Why CGAP?
We at the MSA utilize the CGAP infrastructure in order to develop a database jointly created and shared by MSA Coalition researchers that amalgamates their genetic data, in such a way that each researcher can access information across the database for specific genetic changes (variants) of interest but without the ability to download the entire database.
The MSA Coalition leverages CGAP’s case and cohort analysis workflows to uncover the genetic causes of MSA, a rare neurodegenerative disorder.
About the Project
Gene-environment interactions are thought to underlie the vast majority of MSA. Such interactions will not be tractable in the laboratory without identifying the genetic component. Thus, a critical impediment to understanding the biology of MSA, and thus developing therapies, is the absence of well-defined genetic causes for the disease.

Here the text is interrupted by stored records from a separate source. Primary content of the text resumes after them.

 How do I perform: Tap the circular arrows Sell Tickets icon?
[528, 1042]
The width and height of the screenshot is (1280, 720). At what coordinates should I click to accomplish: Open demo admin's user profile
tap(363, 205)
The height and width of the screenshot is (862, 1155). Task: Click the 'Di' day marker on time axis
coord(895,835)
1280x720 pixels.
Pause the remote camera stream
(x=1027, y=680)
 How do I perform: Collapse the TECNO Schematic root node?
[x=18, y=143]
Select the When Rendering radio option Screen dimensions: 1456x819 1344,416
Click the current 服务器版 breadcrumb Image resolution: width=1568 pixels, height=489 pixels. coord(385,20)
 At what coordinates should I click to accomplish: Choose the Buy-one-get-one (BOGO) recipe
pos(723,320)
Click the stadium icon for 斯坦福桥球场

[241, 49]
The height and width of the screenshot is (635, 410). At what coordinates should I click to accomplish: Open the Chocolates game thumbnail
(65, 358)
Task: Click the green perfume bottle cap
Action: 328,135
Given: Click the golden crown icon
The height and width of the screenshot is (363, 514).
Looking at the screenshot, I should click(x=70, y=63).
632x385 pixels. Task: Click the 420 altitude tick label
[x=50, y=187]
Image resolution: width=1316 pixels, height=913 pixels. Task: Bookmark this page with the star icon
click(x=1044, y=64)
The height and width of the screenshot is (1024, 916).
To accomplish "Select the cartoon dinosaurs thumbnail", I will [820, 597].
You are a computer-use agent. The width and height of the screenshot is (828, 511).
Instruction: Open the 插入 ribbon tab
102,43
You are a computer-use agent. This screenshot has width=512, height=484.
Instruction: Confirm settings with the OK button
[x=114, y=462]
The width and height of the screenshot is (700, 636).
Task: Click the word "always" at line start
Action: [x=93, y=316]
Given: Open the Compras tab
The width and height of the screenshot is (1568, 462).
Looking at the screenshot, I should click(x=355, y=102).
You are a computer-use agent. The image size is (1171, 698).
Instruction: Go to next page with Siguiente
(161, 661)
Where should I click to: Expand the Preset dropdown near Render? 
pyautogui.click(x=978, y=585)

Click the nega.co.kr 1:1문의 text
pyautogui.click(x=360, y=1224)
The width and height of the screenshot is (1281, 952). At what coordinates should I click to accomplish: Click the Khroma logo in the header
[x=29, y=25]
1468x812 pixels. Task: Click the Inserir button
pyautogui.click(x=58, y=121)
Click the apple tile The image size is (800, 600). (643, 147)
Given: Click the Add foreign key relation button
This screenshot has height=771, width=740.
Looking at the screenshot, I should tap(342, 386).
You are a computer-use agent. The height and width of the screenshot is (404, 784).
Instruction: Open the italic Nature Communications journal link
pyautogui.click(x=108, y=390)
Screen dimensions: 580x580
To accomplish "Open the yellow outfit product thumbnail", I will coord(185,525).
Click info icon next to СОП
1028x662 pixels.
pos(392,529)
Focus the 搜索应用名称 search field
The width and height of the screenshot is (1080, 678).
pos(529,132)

For rare diseases, “strength in numbers” is critical for genetic analysis, in addition to the development of creative strategies to better analyze the data. Genetic datasets are growing in size, but currently they are isolated from each other in different centers. There is considerable interest among groups to collaborate, but poor collective knowledge among of what is available and how to collaborate.
Advocacy groups like the MSA Coalition (USA) and MSA Trust (UK) and their researcher networks could be pivotal to fostering this collaboration and meeting a significant unmet need in the MSA community. The Clinical Genomic Analysis Platform (CGAP) is a centralized, cloud-based software ecosystem for genome data analysis and visualization that is being used for this collaborative effort.